START TEXT PASSAGE

Updated: 05/16/2014 7:15 AM
Created: 05/15/2014 2:12 PM WDIO.com
By: Brittany Falkers
Robot-assisted surgeries are making a big difference in operating rooms across the county. St. Luke's Hospital in Duluth invites the public to learn more about the life-saving technology and is even giving them a chance give it a try.
"I think there is a lot of misconceptions about what the robot is. So, I think it would be fun for people to actually see what it is to dispel myths or concerns that people have about the technology," Dr. Susan Goltz said.
Goltz performs surgeries obstetrics and gynecology at St. Luke's. She says robotic-assisted surgeries have had a very positive effect on her work - allowing for new procedures.
"I feel that the quality of my care is actually a little bit better since using the robot. My patients tend to have less postoperative pain. There's less torque on the ports that we use and so they [patients] seem to recover a lot faster," Goltz said.

END TEXT PASSAGE
START PROVIDED INFORMATION

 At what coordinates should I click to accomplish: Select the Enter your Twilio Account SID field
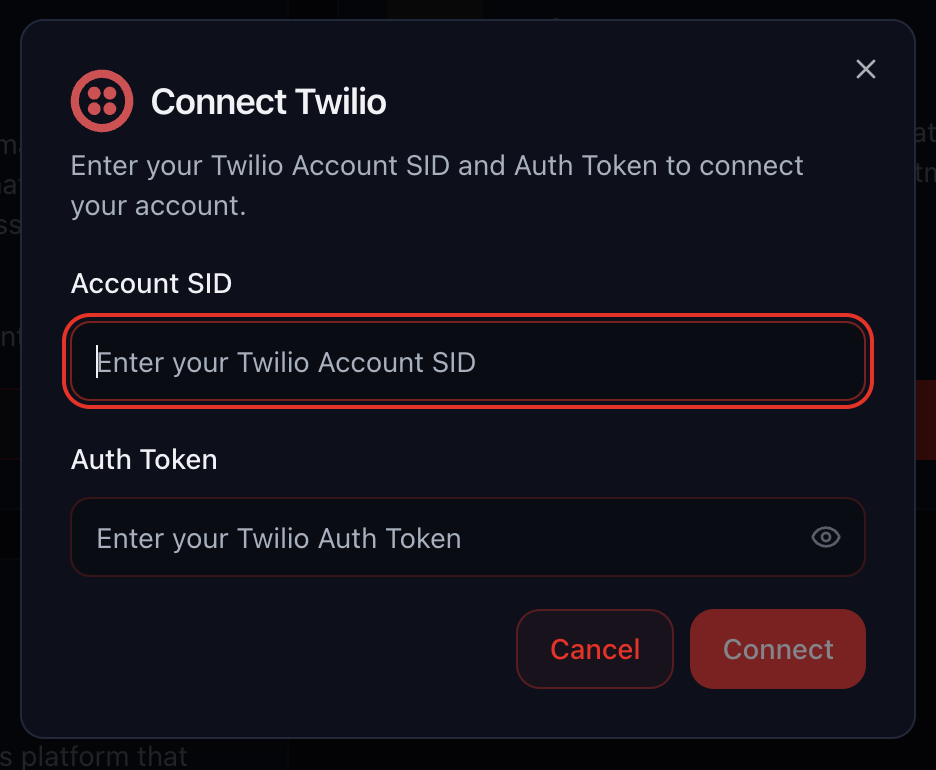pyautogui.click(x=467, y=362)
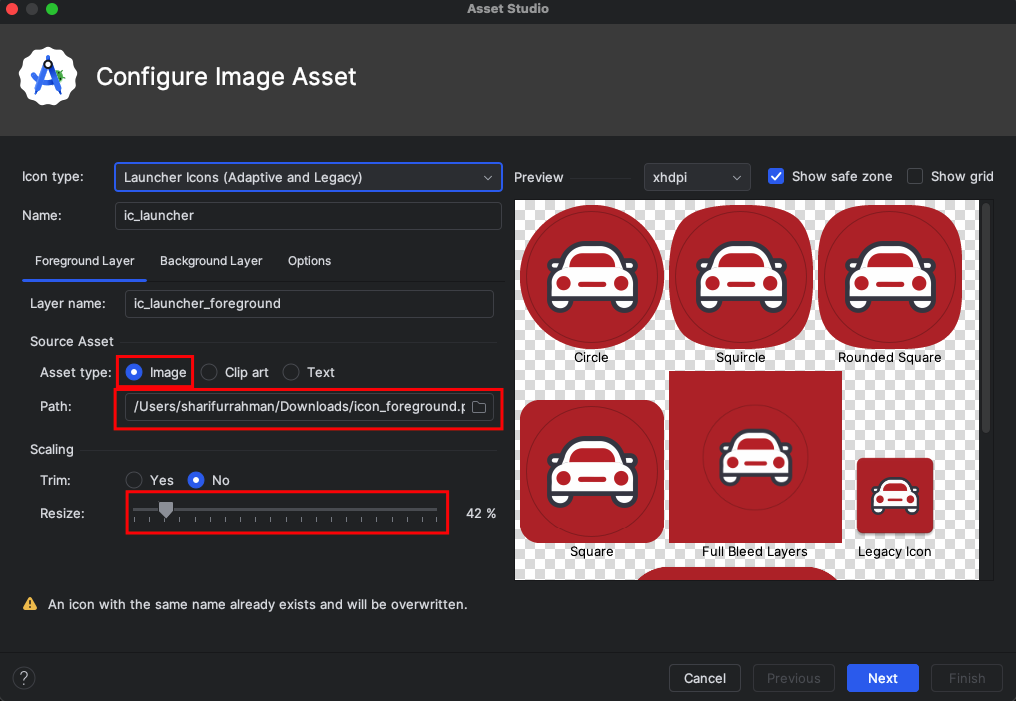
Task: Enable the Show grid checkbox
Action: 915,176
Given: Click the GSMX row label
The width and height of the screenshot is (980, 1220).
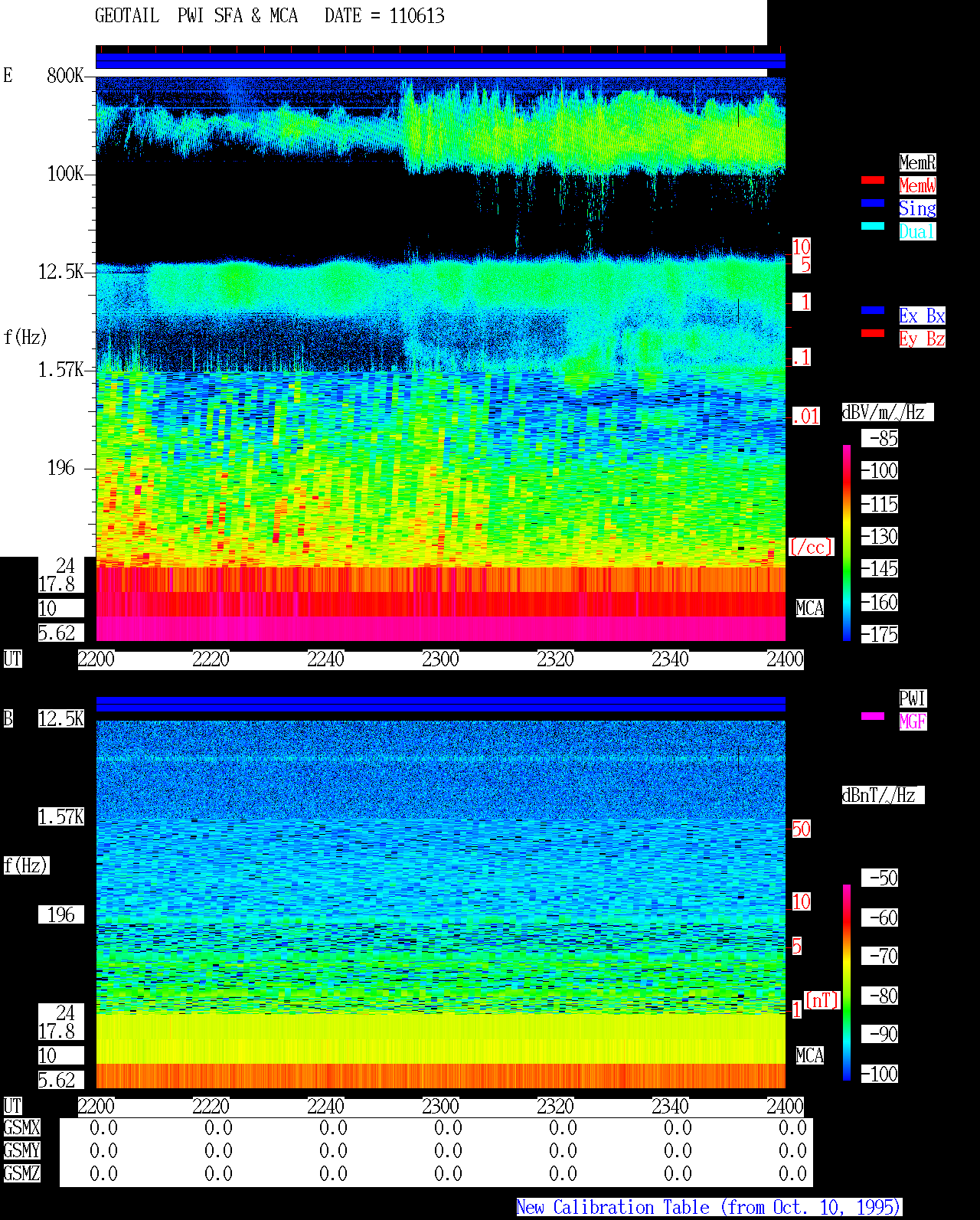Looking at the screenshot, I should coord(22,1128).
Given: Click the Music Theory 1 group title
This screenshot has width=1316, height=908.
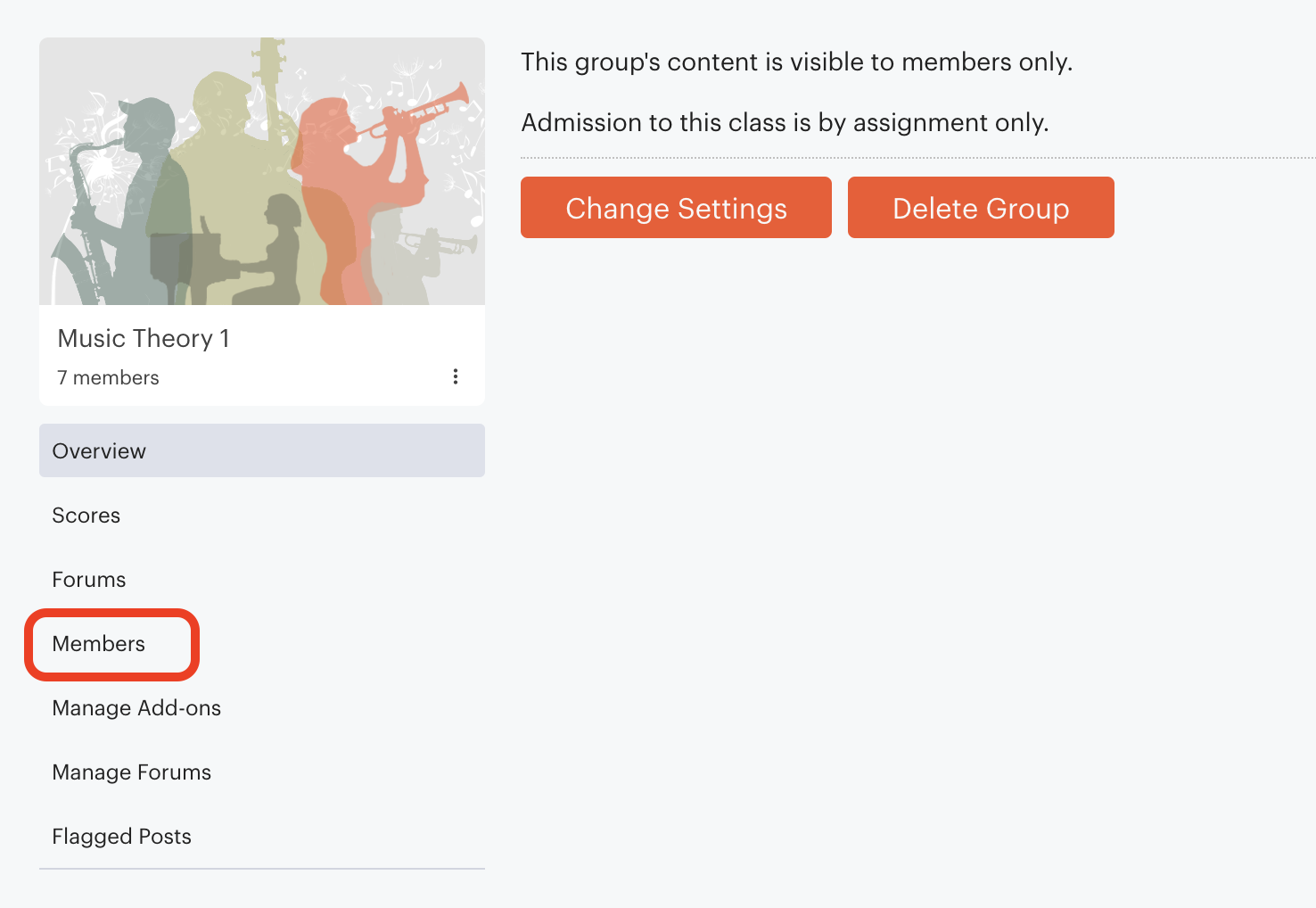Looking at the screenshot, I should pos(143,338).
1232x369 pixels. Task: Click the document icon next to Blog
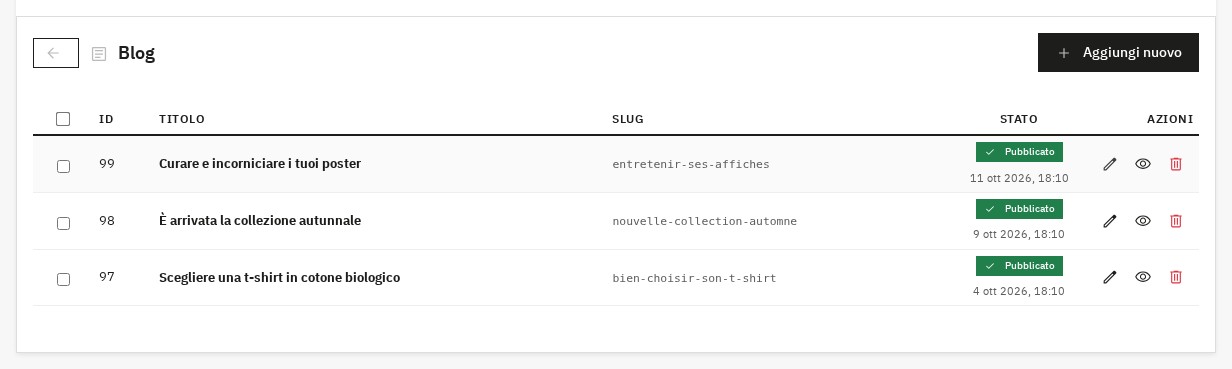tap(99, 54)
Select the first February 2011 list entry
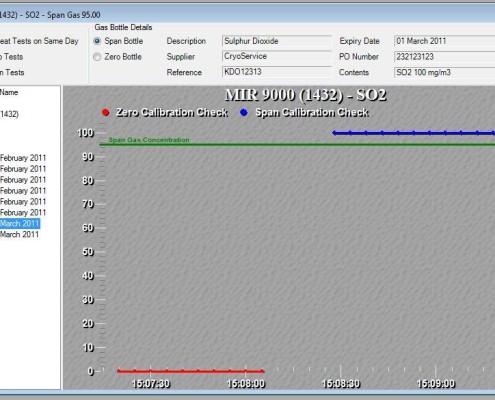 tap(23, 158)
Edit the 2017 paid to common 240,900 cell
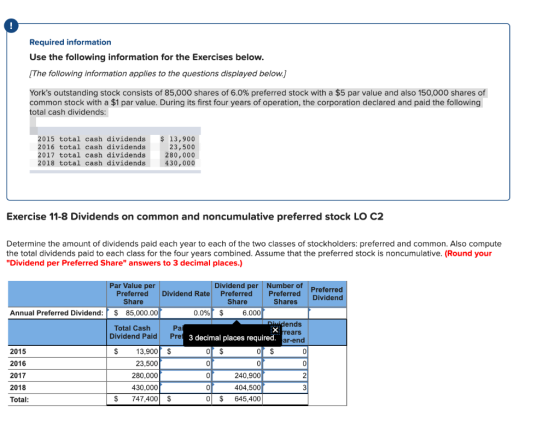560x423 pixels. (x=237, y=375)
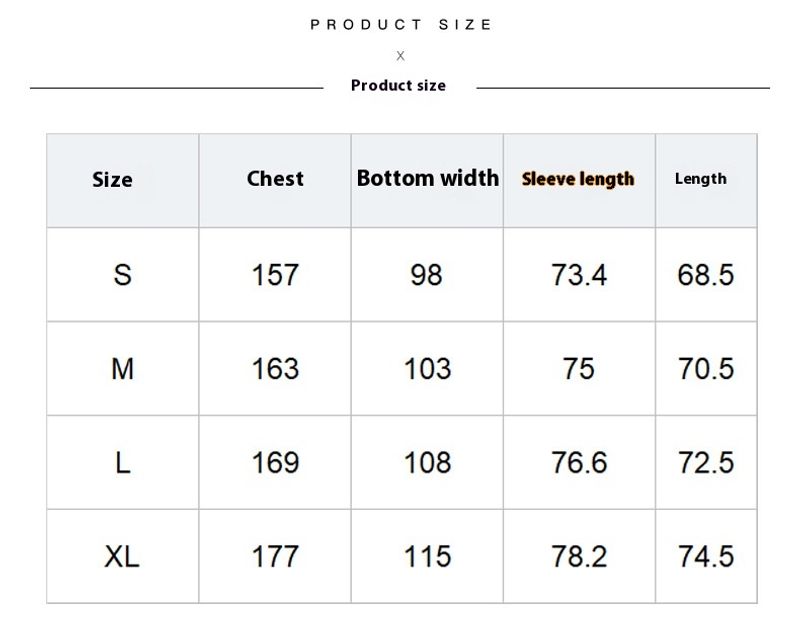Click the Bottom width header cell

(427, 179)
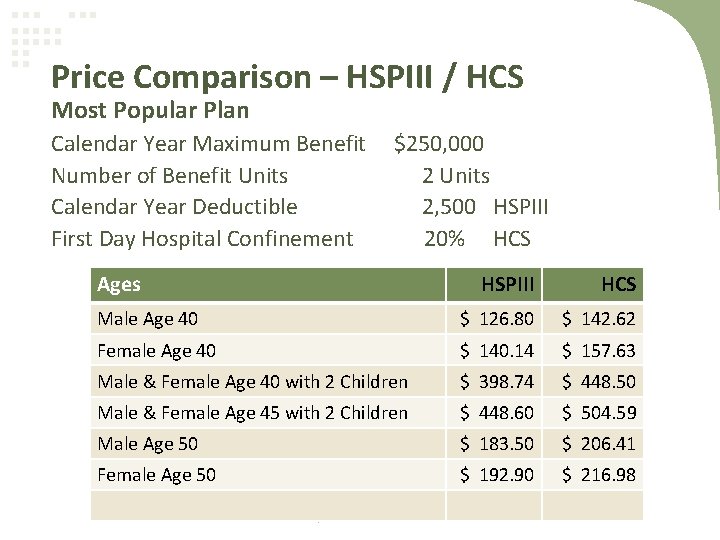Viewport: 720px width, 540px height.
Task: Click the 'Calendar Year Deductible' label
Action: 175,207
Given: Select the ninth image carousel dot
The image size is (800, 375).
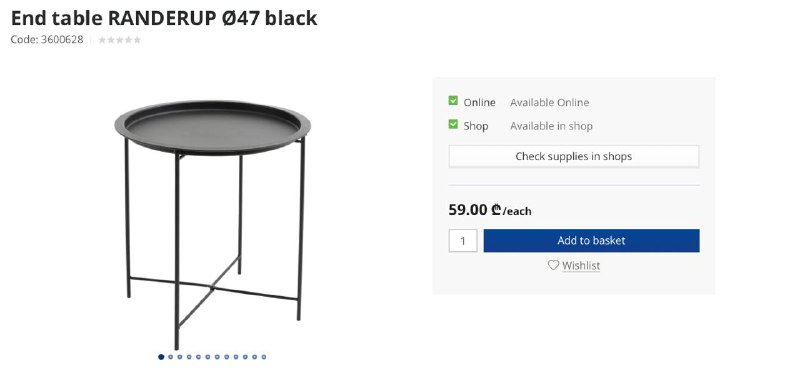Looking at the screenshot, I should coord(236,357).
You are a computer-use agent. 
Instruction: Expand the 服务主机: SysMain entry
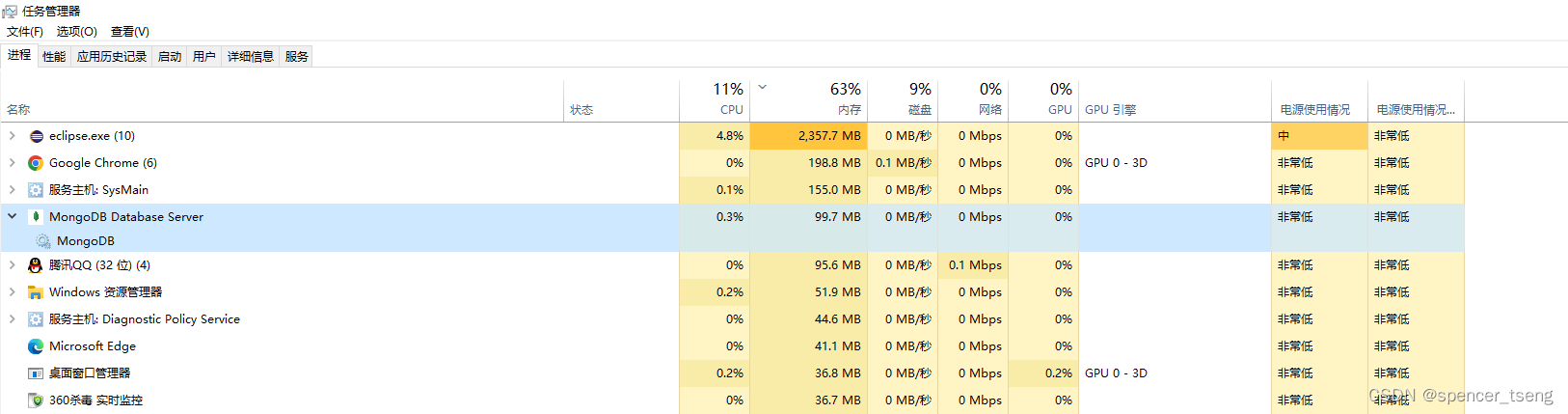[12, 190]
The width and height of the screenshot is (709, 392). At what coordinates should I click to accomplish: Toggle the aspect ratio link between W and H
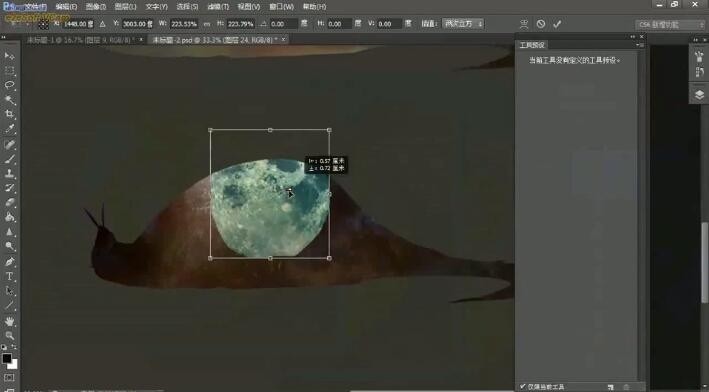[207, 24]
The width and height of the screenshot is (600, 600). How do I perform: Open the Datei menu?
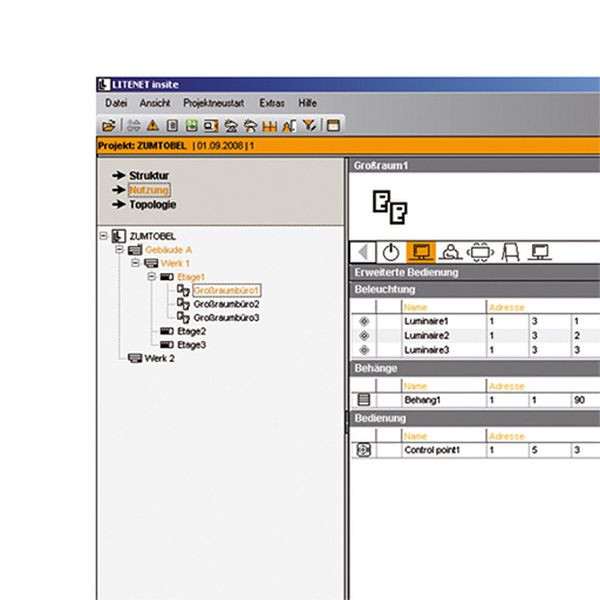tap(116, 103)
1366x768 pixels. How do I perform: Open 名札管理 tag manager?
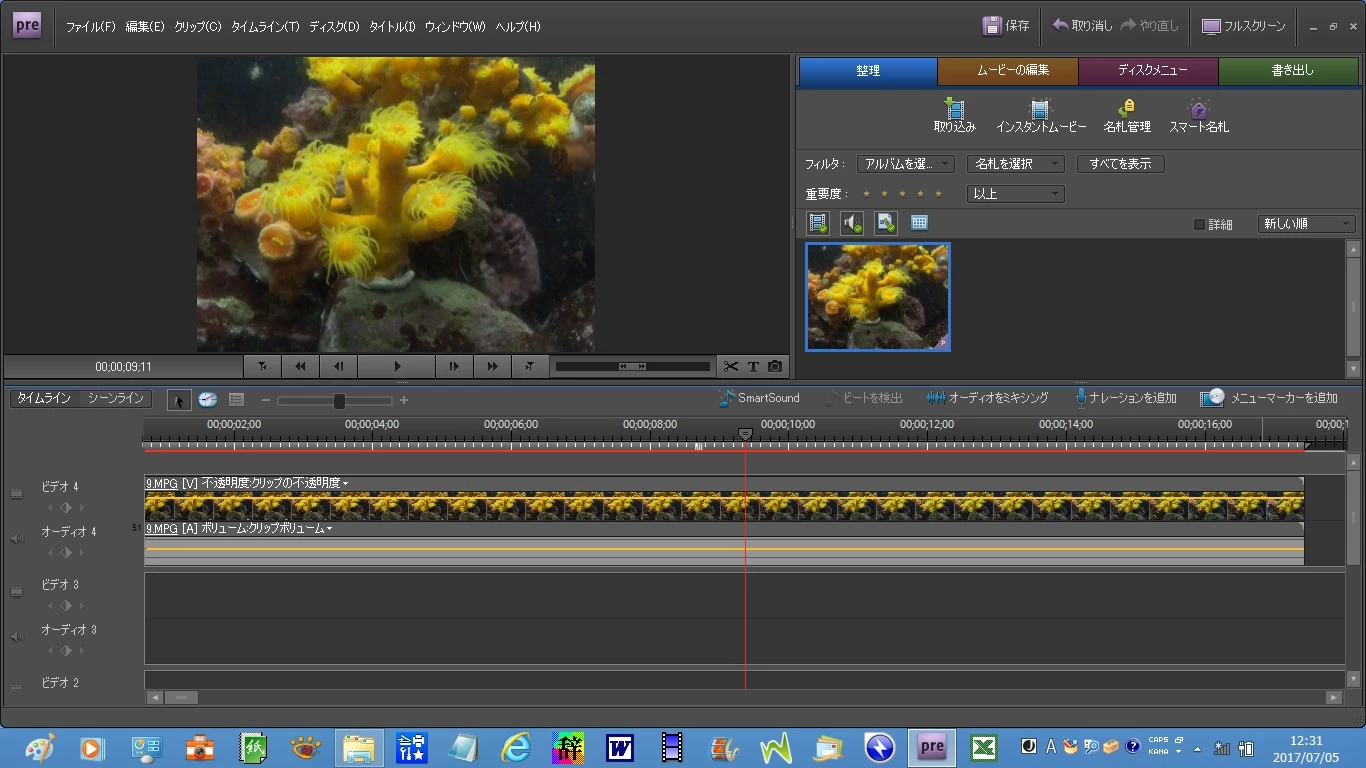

END PROVIDED INFORMATION

* _TASK 1_
From the article on robot-assisted surgery, reproduce the passage that begins at the words "Updated: 05/16/2014 7:15" and stops after the words "give it a try.".
* _TASK 2_
According to the article on robot-assisted surgery, which hospital is inviting the public to learn about the technology?
* _TASK 3_
Continue the article on robot-assisted surgery from where it stops.

* _EXERCISE RESULT 1_
Updated: 05/16/2014 7:15 AM
Created: 05/15/2014 2:12 PM WDIO.com
By: Brittany Falkers
Robot-assisted surgeries are making a big difference in operating rooms across the county. St. Luke's Hospital in Duluth invites the public to learn more about the life-saving technology and is even giving them a chance give it a try.

* _EXERCISE RESULT 2_
St. Luke's Hospital in Duluth.

* _EXERCISE RESULT 3_
St. Luke's is showcasing the daVinic surgical robot at an open house Monday, May 19. It is a chance for the public to test drive the robot for themselves and get an inside look at the technology that is making a big difference in the OR.
During surgery Goltz will sit at a control console in the operating room while an assistant is at the patient's bedside. She manually controls the robot from that console and sees through a monitor. Using the controls the robot duplicates her movements.
Goltz says evolving technology allows a lot of dexterity and movement. The microscopic "hands" of the robot move with a greater rotation that the human wrist.
"The previous way that I did minimally invasive surgery, before the robot, there were no wrists. The instruments were straight. I tried to tie knots with something that was essentially like a chop stick," Goltz said.
The daVinci robot acts much more like a surgeon's real hands. "When I'm throwing stitches, sewing and cutting... I'm basically duplicating the motions I would use if I had a patient open and standing at the patient's bedside," Goltz said.
St. Luke's uses the the technology for general, urologic, gynecologic and colorectal surgeries. The benefits include smaller incisions for minimal scarring, less blood loss, fewer complications, shorter hospital stays and faster recovery.
"The recovery is just phenomenal. These patients are back at work in two to three weeks. They generally go home the same day as surgery or the next day," Goltz said.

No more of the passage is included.